The viviparous eelpout Zoarces viviparus is a common fish across the North Atlantic and has successfully colonized habitats across environmental gradients. Due to its wide distribution and predictable phenotypic responses to pollution, Z. viviparus is used as an ideal marine bioindicator organism and has been routinely sampled over decades by several countries to monitor marine environmental health. Additionally, this species is a promising model to study adaptive processes related to environmental change, specifically global warming.

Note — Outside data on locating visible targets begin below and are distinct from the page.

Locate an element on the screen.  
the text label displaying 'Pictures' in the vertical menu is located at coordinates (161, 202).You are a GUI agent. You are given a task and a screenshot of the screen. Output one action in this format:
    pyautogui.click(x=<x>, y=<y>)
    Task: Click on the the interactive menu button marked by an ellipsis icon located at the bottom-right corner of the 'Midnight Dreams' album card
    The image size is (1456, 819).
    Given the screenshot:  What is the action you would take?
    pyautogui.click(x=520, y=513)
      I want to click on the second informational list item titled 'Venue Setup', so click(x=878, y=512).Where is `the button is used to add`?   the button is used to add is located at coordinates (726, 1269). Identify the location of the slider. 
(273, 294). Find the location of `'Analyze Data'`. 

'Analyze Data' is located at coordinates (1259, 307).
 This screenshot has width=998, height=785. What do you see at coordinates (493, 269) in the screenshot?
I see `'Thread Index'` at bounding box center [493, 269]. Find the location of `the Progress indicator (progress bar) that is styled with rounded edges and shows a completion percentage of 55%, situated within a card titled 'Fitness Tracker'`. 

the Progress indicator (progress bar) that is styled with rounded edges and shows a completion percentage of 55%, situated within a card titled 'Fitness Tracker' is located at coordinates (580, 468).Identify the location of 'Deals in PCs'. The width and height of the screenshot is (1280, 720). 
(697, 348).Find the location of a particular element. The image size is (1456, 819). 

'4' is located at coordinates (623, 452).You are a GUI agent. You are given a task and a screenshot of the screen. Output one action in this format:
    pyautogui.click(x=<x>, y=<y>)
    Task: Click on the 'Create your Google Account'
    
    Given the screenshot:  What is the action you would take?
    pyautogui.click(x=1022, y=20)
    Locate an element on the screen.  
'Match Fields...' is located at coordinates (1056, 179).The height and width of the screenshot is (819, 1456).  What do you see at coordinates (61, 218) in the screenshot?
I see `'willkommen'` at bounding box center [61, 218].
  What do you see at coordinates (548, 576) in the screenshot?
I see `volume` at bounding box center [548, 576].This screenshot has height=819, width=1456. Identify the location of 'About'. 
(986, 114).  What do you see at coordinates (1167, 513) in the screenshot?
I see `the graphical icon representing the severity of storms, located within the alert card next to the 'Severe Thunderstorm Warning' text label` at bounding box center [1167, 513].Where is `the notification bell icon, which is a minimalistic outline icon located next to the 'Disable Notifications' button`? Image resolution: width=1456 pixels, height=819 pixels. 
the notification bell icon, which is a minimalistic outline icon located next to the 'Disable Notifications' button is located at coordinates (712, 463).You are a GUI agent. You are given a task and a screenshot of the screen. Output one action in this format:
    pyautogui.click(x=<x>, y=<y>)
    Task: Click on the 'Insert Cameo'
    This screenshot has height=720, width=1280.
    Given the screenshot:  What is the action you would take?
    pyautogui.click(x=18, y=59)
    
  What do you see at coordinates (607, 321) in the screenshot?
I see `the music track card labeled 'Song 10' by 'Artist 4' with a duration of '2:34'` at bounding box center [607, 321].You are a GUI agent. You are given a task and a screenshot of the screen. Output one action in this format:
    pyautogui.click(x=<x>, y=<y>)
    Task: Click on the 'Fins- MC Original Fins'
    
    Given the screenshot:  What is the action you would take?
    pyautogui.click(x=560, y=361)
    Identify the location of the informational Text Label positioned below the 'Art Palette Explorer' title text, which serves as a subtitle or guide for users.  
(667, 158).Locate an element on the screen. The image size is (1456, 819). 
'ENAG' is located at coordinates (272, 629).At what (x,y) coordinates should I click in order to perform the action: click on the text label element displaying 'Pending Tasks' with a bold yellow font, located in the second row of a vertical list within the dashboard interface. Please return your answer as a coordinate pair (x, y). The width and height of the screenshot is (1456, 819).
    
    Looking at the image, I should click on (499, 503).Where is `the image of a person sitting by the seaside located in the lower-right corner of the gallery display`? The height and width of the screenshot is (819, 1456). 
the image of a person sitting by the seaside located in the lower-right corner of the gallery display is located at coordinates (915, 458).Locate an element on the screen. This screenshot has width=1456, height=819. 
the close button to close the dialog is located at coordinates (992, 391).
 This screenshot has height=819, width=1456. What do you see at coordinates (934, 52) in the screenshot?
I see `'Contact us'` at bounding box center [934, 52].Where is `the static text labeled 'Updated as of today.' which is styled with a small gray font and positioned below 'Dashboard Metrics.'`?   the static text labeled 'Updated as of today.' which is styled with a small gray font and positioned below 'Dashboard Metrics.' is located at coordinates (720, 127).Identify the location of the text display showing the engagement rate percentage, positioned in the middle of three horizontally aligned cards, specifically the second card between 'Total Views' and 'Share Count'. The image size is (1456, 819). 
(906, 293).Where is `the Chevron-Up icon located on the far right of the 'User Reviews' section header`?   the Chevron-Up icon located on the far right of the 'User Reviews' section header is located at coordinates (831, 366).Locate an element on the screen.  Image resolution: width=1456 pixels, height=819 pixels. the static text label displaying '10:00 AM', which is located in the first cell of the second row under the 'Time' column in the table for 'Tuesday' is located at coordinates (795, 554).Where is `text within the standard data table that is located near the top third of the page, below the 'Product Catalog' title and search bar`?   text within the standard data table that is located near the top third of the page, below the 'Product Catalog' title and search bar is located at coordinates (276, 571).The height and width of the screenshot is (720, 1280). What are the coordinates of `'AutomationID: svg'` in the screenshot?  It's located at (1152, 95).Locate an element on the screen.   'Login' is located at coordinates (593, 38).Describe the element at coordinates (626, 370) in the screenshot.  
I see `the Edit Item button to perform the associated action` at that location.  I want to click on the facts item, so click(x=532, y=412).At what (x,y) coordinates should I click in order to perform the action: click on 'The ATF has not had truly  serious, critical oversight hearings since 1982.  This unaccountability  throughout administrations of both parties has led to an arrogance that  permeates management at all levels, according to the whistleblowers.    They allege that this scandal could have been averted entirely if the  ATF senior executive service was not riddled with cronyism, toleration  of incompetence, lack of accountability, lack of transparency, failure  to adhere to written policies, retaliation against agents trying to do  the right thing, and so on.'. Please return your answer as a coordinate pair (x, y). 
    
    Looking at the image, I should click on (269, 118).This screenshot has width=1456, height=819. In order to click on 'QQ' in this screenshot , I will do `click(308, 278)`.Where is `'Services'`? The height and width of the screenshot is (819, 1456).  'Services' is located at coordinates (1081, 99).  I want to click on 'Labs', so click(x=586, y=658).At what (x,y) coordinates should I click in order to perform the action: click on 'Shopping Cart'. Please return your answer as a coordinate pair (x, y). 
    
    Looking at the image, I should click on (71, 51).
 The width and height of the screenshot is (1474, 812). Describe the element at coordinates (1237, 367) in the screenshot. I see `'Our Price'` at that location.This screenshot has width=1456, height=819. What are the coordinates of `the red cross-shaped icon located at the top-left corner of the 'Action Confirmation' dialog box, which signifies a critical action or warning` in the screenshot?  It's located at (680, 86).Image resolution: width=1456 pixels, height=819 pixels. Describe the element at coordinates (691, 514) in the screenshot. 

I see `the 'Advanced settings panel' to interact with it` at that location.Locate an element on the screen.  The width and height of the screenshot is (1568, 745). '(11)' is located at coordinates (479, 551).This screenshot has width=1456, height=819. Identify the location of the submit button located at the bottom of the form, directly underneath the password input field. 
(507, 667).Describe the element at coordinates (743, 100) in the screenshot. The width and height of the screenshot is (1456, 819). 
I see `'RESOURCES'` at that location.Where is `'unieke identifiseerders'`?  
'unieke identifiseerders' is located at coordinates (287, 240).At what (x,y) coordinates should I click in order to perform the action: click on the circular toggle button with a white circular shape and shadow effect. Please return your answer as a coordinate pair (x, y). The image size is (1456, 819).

Here, we report the chromosome-level genome assembly of Z. viviparus, which has a size of 663 Mb and consists of 607 scaffolds (N50 = 26 Mb). The 24 largest represent the 24 chromosomes of the haploid Z. viviparus genome, which harbors 98% of the complete Benchmarking Universal Single-Copy Orthologues defined for ray-finned fish, indicating that the assembly is highly contiguous and complete. Comparative analyses between the Z. viviparus assembly and the chromosome-level genomes of two other eelpout species revealed a high synteny, but also an accumulation of repetitive elements in the Z. viviparus genome. Our reference genome will be an important resource enabling future in-depth genomic analyses of the effects of environmental change on this important bioindicator species.